# Module 6 – Episode 23: Clustering for Hotspot Detection (DBSCAN)

In this episode, you'll learn how to detect accident **hotspots** using the DBSCAN clustering algorithm.
We’ll cluster accident points in Lisbon that are within **50 meters** of each other and visualize the results on an interactive `Folium` map.

## Install Required Libraries

In [None]:
!pip install folium geopandas scikit-learn --quiet

In [None]:
import pandas as pd
import geopandas as gpd
from shapely.geometry import Point
import folium
from sklearn.cluster import DBSCAN
import numpy as np

## Load and Convert the Dataset

In [None]:
# URL to the raw CSV file
url = "https://raw.githubusercontent.com/tamagusko/geospatial-data-science-course/main/data/Dummy_Accident_Dataset_Lisbon.csv"

# Load CSV file (dummy data)
df = pd.read_csv(url)

# Convert to GeoDataFrame
geometry = [Point(xy) for xy in zip(df["Longitude"], df["Latitude"])]
gdf = gpd.GeoDataFrame(df, geometry=geometry, crs="EPSG:4326")

# Preview
gdf.head()

Unnamed: 0,ID,Latitude,Longitude,Severity,geometry
0,1,38.731971,-9.127767,1,POINT (-9.12777 38.73197)
1,3,38.713751,-9.14639,2,POINT (-9.14639 38.71375)
2,4,38.711161,-9.153781,3,POINT (-9.15378 38.71116)
3,5,38.736824,-9.121711,1,POINT (-9.12171 38.73682)
4,6,38.733835,-9.146536,2,POINT (-9.14654 38.73384)


## Apply DBSCAN to Detect Clusters

In [None]:
# Project to meters (UTM for Lisbon)
gdf_meters = gdf.to_crs(epsg=3763)
coords = np.array(list(zip(gdf_meters.geometry.x, gdf_meters.geometry.y)))
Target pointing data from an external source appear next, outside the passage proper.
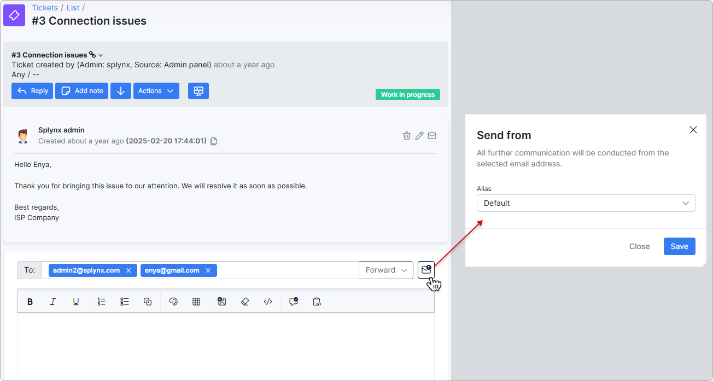Delete the Splynx admin message with trash icon
713x381 pixels.
point(407,136)
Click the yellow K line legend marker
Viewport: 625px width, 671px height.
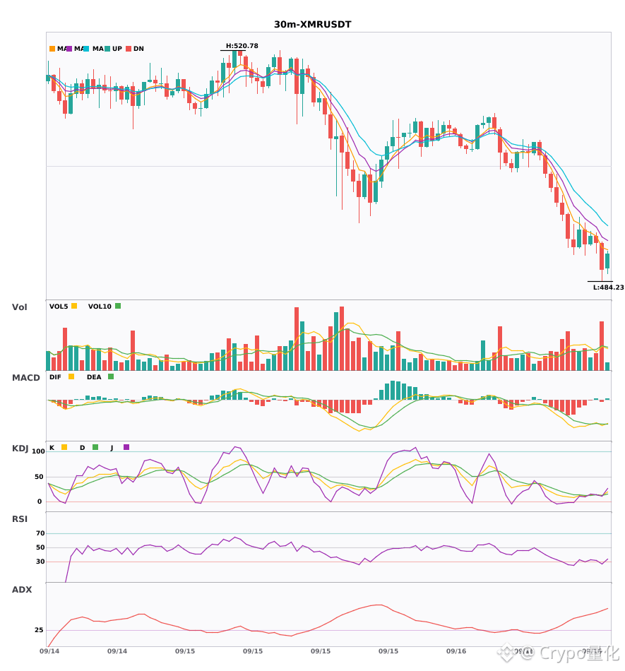(x=64, y=447)
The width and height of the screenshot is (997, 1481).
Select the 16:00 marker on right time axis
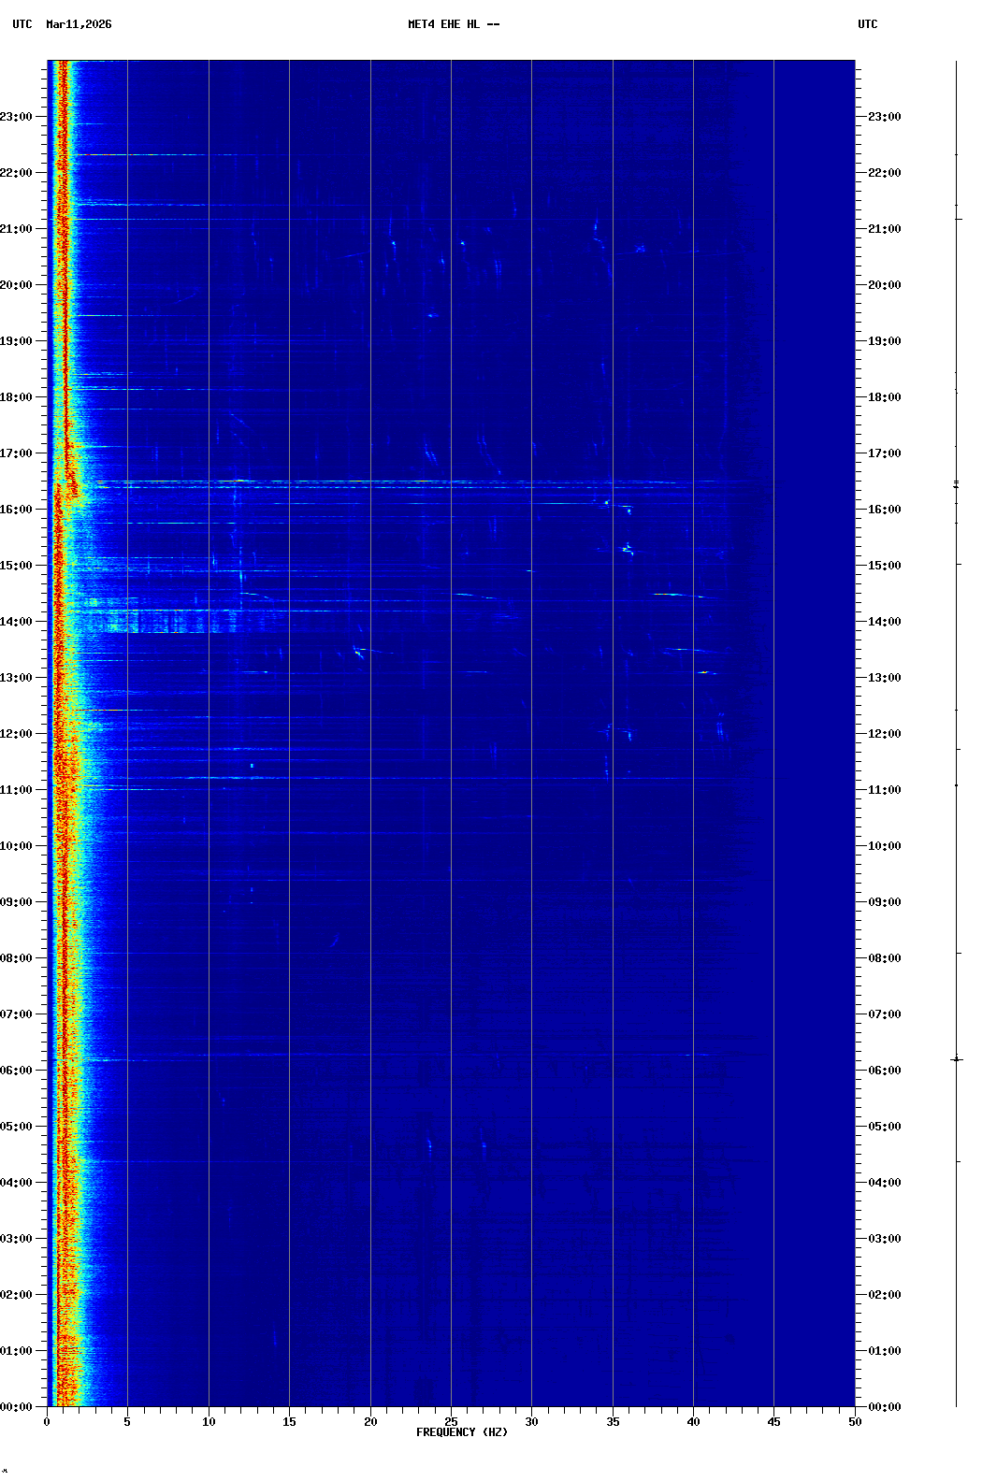tap(884, 510)
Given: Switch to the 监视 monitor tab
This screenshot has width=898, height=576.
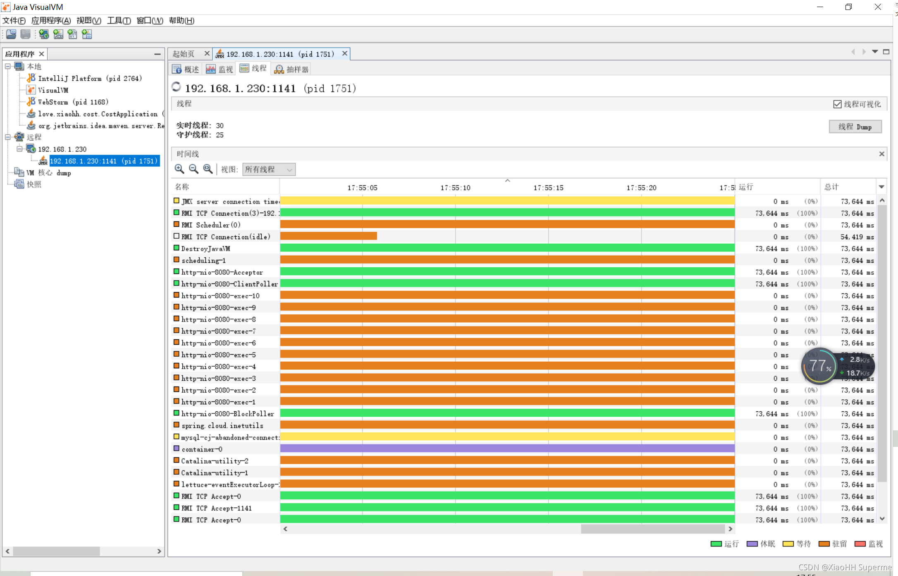Looking at the screenshot, I should point(220,69).
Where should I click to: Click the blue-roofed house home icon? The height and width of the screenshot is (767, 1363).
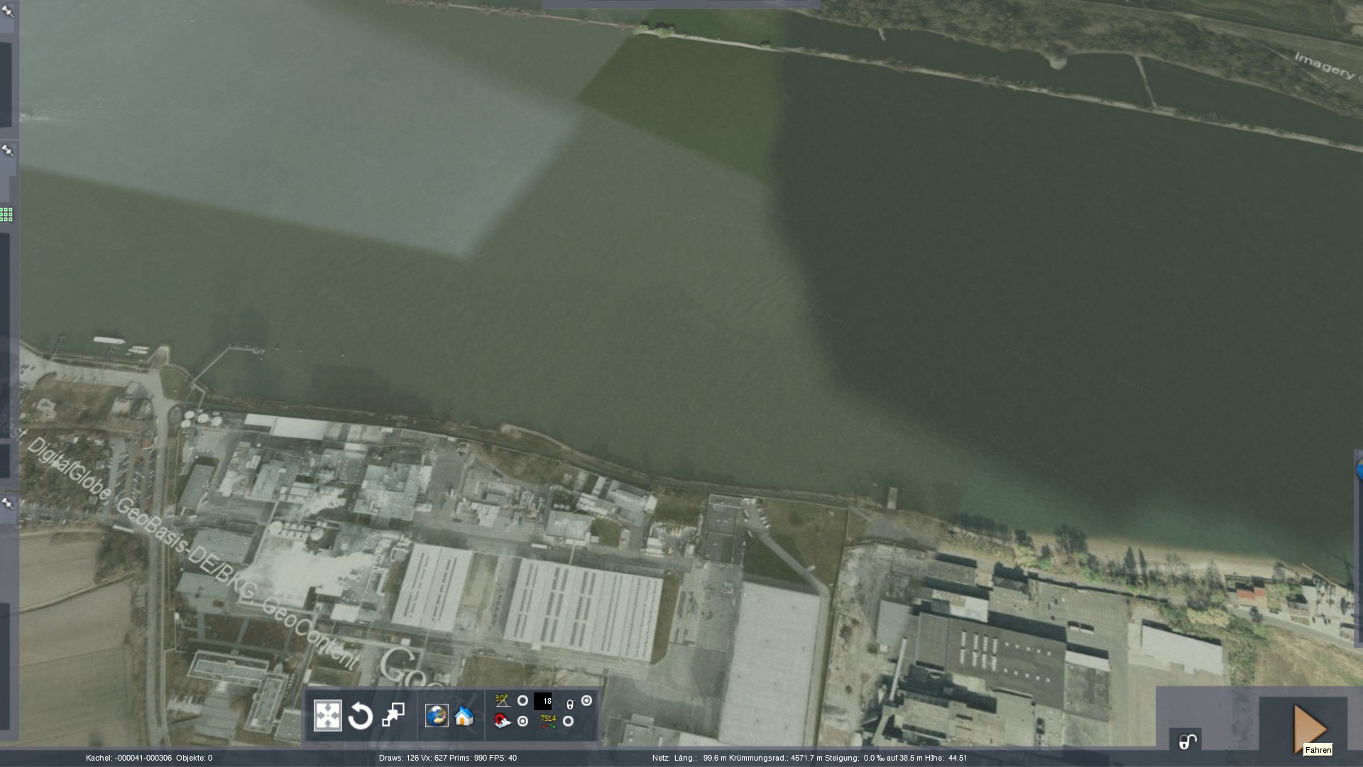pyautogui.click(x=464, y=716)
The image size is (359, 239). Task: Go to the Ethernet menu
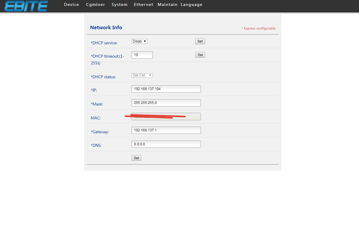click(x=143, y=5)
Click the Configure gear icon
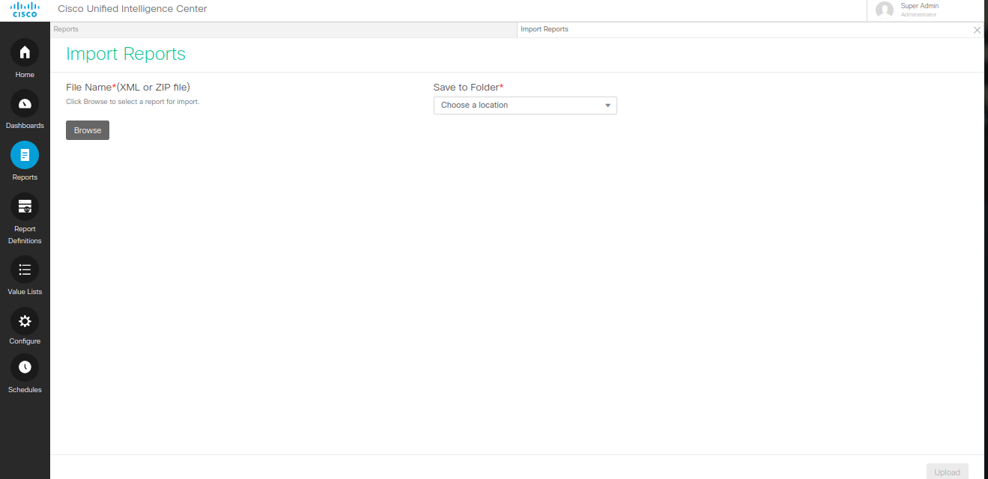The width and height of the screenshot is (988, 479). click(x=25, y=321)
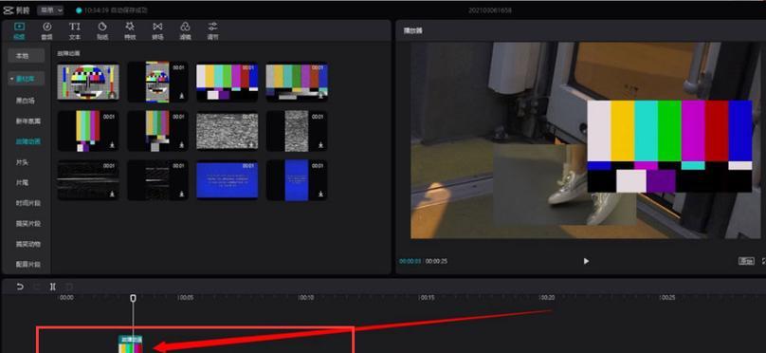
Task: Click the timeline playhead handle
Action: click(x=133, y=298)
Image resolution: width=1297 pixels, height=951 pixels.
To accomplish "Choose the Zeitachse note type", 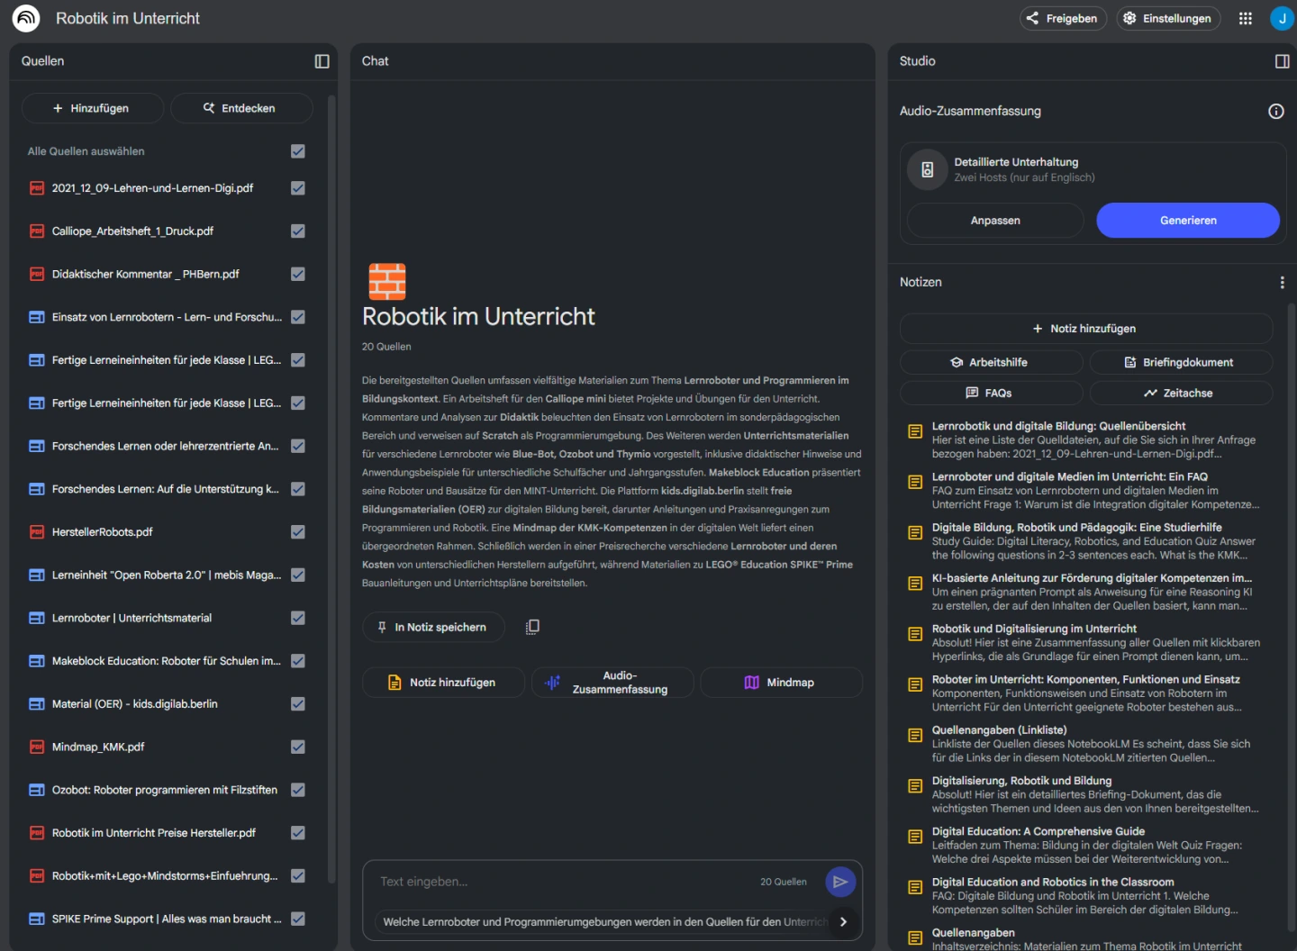I will [1180, 393].
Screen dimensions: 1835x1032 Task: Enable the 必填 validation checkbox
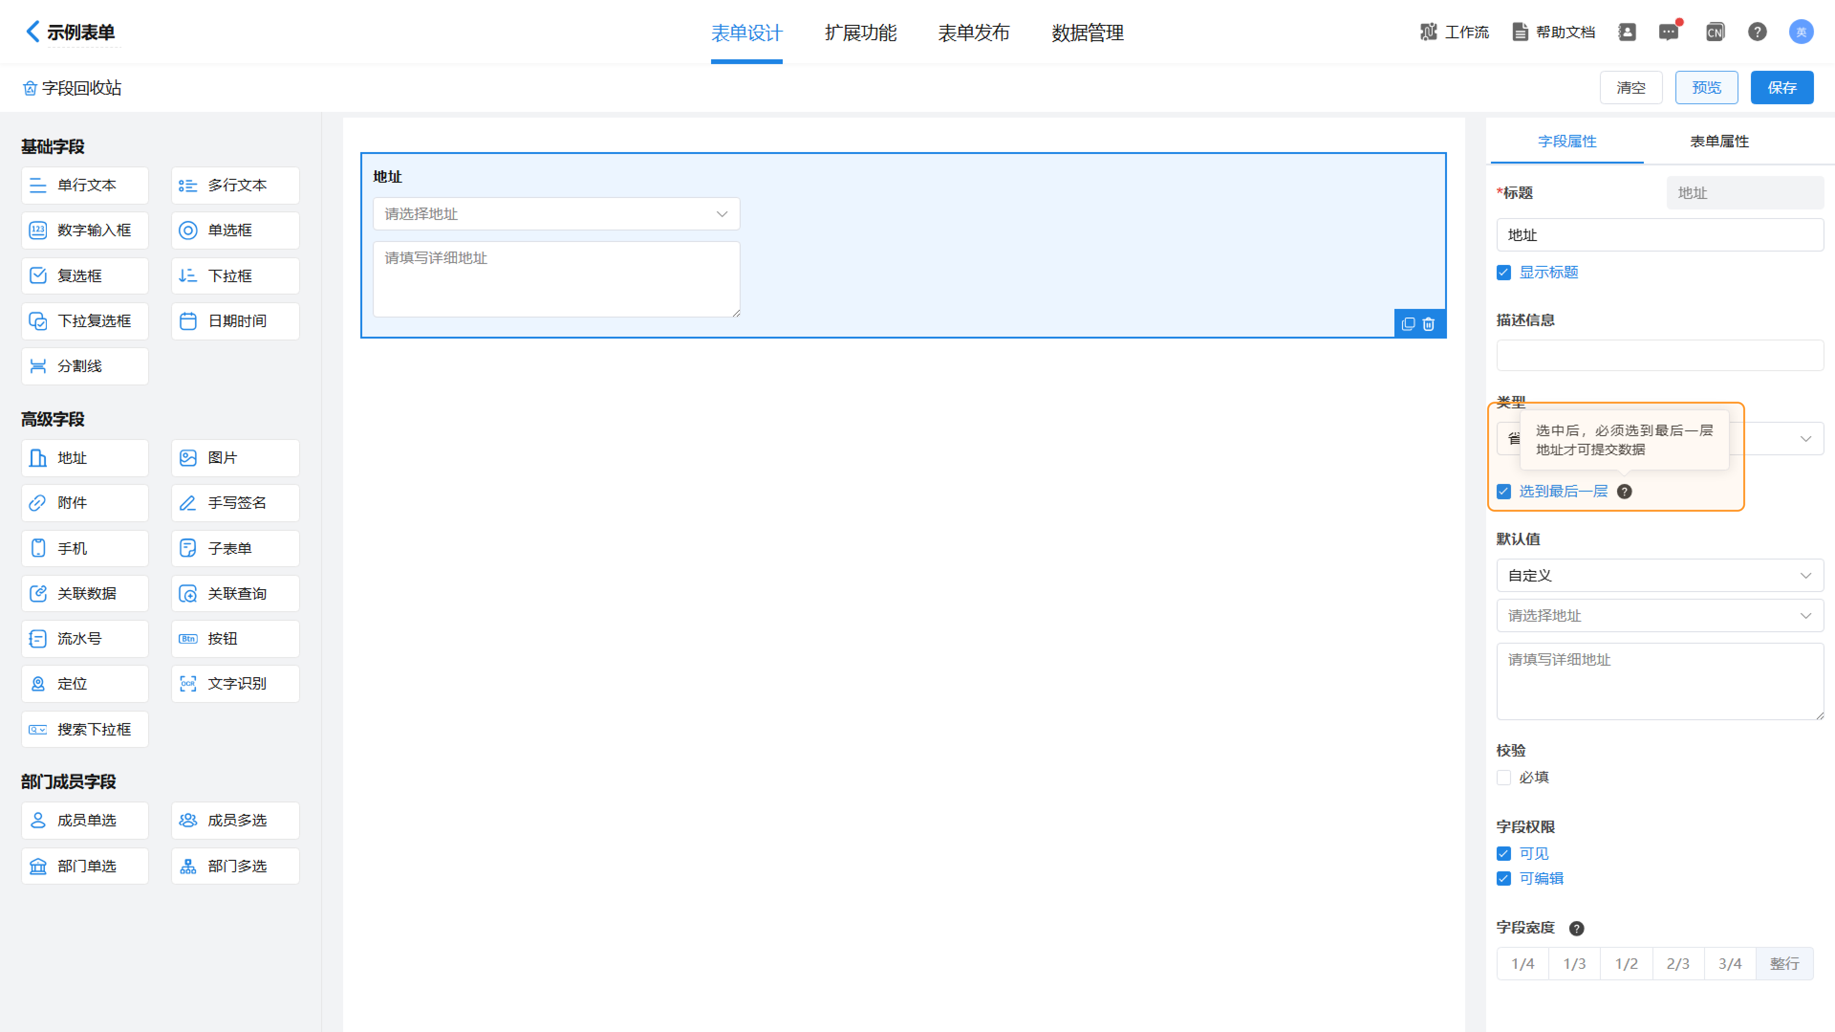[x=1504, y=778]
# Run DBSCAN: 50m radius, min 2 points per cluster
db = DBSCAN(eps=50, min_samples=2, metric='euclidean').fit(coords)
gdf["Cluster"] = db.labels_.astype(str)

# Check result
gdf["Cluster"].value_counts()

Unnamed: 0_level_0,count
Cluster,Unnamed: 1_level_1
-1,15
2,5
1,3
0,2


## Plot Clusters on a `Folium` Map

In [None]:
# Generate base map centered on Lisbon
lisbon_center = [gdf["Latitude"].mean(), gdf["Longitude"].mean()]
map = folium.Map(location=lisbon_center, zoom_start=14, tiles="CartoDB Positron")

# Define color palette
import matplotlib.cm as cm
import matplotlib.colors as colors
unique_clusters = sorted(gdf["Cluster"].unique())
cmap = cm.get_cmap('Set1', len(unique_clusters))
cluster_colors = {cluster: colors.rgb2hex(cmap(i)) for i, cluster in enumerate(unique_clusters)}

# Add points to map
for _, row in gdf.iterrows():
    folium.CircleMarker(
        location=[row["Latitude"], row["Longitude"]],
        radius=6,
        color=cluster_colors[row["Cluster"]],
        fill=True,
        fill_opacity=0.7,
        popup=f"ID: {row['ID']}<br>Severity: {row['Severity']}<br>Cluster: {row['Cluster']}"
    ).add_to(map)

# Show the map
map

  cmap = cm.get_cmap('Set1', len(unique_clusters))


## Summary
In this episode, you learned how to detect spatial **accident hotspots** using the `DBSCAN` clustering algorithm.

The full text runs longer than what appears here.